Cancer immunotherapy aims to harness the immune system of patients to target and eliminate cancer cells. In particular, immune checkpoint blockade (ICB) therapy using antibodies to target ligands and receptors involved in the immune checkpoint, such as programmed cell death protein 1 (PD-1), programmed cell death ligand 1 (PD-L1), and cytotoxic T-lymphocyte-associated antigen 4 (CTLA-4), has made a clinical impact in the treatment of patients with advanced-stage cancers, including lung cancer and melanoma 1, 2. However, the proportion of patients responding to ICB therapy is still limited to < 30% [2].

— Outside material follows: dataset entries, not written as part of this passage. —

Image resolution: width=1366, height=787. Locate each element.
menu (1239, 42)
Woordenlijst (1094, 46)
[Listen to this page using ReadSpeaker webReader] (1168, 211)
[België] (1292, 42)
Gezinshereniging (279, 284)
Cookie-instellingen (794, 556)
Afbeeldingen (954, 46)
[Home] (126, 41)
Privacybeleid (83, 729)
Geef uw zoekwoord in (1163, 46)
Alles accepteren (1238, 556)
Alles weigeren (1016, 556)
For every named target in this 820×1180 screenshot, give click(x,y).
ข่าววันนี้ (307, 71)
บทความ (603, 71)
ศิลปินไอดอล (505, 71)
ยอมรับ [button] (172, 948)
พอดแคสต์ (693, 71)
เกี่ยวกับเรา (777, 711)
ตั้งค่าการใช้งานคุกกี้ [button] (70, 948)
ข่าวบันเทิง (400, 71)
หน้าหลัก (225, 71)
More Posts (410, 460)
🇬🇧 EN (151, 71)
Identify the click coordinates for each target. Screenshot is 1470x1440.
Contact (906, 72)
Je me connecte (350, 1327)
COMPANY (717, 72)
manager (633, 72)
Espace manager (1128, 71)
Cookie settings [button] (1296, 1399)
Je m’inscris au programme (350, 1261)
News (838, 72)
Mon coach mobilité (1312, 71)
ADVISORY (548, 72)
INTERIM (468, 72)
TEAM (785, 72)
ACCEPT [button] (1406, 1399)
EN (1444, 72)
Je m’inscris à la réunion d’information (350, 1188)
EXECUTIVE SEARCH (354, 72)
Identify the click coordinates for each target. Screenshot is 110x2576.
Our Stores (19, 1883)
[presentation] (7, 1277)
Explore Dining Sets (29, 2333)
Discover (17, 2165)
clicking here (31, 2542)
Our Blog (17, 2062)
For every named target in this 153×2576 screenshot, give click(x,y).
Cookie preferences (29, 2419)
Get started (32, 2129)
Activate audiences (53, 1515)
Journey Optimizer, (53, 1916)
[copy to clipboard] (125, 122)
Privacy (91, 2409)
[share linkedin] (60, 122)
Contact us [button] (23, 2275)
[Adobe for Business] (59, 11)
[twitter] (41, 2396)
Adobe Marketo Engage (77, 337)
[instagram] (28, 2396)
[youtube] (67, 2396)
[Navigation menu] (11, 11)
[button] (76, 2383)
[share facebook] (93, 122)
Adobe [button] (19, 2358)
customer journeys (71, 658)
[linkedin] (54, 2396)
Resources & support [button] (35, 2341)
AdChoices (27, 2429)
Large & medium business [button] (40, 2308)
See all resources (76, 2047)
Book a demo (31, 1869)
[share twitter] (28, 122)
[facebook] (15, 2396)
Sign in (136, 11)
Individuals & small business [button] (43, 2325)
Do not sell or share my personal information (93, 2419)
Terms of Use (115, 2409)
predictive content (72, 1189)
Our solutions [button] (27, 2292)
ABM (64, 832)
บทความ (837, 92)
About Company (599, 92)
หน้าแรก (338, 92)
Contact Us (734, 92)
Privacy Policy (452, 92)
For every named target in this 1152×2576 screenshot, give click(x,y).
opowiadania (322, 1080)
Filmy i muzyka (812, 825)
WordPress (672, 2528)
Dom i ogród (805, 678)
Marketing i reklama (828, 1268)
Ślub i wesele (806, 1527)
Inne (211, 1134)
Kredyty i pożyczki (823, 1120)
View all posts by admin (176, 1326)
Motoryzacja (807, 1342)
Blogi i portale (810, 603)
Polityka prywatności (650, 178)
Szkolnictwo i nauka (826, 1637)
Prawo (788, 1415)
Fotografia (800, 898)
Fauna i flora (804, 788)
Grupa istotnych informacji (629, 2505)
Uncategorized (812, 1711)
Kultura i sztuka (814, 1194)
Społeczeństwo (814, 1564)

A promising approach to improve cancer immunotherapy is to augment the innate immune system’s capacity to recognize and mount an immune attack against cancer cells by immune adjuvants. One of the prominent candidates is the agonists of the cyclic guanosine monophosphate (GMP)–adenosine monophosphate (AMP) synthase (cGAS)-Stimulator of Interferon Genes (STING) pathway, which plays a critical role in the body's defense mechanisms against viruses, bacteria, and malignant cells [3]. The STING protein (DNA sensor) is located in the cellular cytosol and activated by foreign and abnormal DNA of the invaders. Its activation initiates a series of intricate signaling cascades, leading to the production of type-I interferons (IFNs) and other proinflammatory cytokines, such as tumor necrosis factor (TNF)-α [3]. Those secreted cytokines activate immune cells such as T cells and natural killer cells (NK cells) to recognize and eliminate cancer cells. Owing to the strong immunostimulatory effect of the STING pathway, its agonists have emerged as promising candidates for standalone therapeutics or adjuvant drugs in cancer immunotherapy [4].